Necrotizing Enteritis In A Nigerian Child: Lessons To Learn

T Aladekomo, G Omoniyi-Esan, C Jegede, O Adebayo

Citation

T Aladekomo, G Omoniyi-Esan, C Jegede, O Adebayo. Necrotizing Enteritis In A Nigerian Child: Lessons To Learn. The Internet Journal of Third World Medicine. 2005 Volume 3 Number 2.

Abstract

Necrotizing enterocolitis is an uncommon gastroenterological condition. We report a 14 -year old male who was admitted with a working diagnosis of gastroenteritis. Rapid deterioration in the clinical condition culminating in death despite adequate fluid therapy and monitoring necessitated post-mortem request and hence the final diagnosis.

 

Case History

A 14-year old male was admitted with vomiting, diarrhoea, abdominal pains and moderate dehydration following voracious feeding on under-cooked beef and pork, left-over foods and confectionaries at a social gathering. Complaints of vomiting which started 10 hours prior to presentation was treated at home with oral Promethazine (Phernegan®) to no avail.

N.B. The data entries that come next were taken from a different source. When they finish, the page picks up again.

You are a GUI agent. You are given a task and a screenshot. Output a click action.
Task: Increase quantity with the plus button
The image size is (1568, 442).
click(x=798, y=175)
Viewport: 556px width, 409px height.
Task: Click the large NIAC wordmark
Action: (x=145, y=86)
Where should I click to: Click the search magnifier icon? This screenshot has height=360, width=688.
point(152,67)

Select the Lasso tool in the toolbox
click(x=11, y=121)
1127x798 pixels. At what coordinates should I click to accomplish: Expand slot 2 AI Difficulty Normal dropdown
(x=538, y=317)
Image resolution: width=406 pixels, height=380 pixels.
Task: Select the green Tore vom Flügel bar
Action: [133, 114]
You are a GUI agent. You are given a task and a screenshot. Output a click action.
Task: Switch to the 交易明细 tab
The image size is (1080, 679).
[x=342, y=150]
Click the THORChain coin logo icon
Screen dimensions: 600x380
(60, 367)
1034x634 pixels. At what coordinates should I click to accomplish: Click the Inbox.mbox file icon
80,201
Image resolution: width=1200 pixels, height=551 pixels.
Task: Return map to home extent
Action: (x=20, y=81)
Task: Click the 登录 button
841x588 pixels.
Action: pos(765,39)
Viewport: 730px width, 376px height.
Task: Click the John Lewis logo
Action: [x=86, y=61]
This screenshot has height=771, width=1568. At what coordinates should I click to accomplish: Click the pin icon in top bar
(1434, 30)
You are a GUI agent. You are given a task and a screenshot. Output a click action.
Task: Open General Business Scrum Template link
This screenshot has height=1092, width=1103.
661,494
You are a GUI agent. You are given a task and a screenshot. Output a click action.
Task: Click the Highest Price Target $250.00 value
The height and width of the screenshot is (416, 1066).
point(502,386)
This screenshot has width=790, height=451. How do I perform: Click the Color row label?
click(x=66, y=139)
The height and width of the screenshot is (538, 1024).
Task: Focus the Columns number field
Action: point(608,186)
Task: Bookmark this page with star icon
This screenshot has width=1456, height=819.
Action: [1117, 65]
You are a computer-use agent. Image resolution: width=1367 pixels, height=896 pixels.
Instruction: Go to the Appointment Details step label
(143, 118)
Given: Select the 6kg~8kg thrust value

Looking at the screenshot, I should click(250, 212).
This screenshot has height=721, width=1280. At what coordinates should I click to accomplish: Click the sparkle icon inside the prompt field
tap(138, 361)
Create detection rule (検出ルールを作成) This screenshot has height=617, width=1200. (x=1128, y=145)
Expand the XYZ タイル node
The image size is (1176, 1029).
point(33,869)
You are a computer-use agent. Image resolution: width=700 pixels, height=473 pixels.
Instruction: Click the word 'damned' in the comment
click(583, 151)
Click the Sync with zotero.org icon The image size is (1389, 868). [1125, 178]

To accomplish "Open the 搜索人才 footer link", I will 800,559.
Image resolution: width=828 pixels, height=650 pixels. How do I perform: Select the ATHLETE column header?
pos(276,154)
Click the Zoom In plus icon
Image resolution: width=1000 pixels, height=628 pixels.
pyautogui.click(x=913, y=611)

Physical examination revealed a drowsy child, not pale, anicteric and afebrile with a temperature of 37.5 °C. He weighed 43kg and was moderately dehydrated. The blood pressure was 100/ 50mmHg and the heart sounds were normal. He had hepatomegaly of 4cm but the spleen was not palpably enlarged. Other systems were essentially normal. Sexual maturity rating was 2. A diagnosis of gastroenteritis with moderate dehydration was made with bacterial food poisoning as a possibility. Full blood count, serum electrolytes and urea assay and haemoglobin electrophoresis were done. He was planned to have 3 Litres of intravenous infusion of Ringer's Lactate (with 20mL of 50%Dextrose added to each 500mL bag of infusion) over 4 hours. Intravenous chloramphenicol was to be given as 500mg 6 hourly and the vital signs were to be monitored 2-hourly.

About two hours after commencement of therapy when he had had about one and half litres of intravenous infusion, he developed rigors, cold extremities, impalpable peripheral pulses and a blood pressure of 50/?. Anti-shock dose of the intravenous Ringer's Lactate and 200mmg of hydrocortisone was given in addition to intranasal oxygen therapy. He developed generalized tonic-clonic seizures by the fourth hour of admission and these were aborted with 10mL of intramuscular paraldehyde. He thereafter lapsed into unconsciousness. Despite more than 3 Litres of intravenous fluid, the patient made no urine. At about the sixth hour of admission, he succumbed to the illness.

The Cerebrospinal fluid was macroscopically normal and the results of the other investigations were not available till after the demise of the patient. However, the haemoglobin genotype was AC and the only serum electrolyte derangement was bicarbonate of 18mmol/L. The major autopsy findings were in the gastrointestinal tract where there was complete loss of ruggae along the lesser curvature of the stomach with fine nodularity of the mucosa. These raised mucosal lesions felt doughy. There was also segmented gangrene of the jejunum and ileum while the colon was not remarkable. There were numerous enlarged para-aortic and mesenteric lymph nodes. The spleen was enlarged with areas of fibrosis. There was also evidence of cerebral oedema. All the other organs were not remarkable.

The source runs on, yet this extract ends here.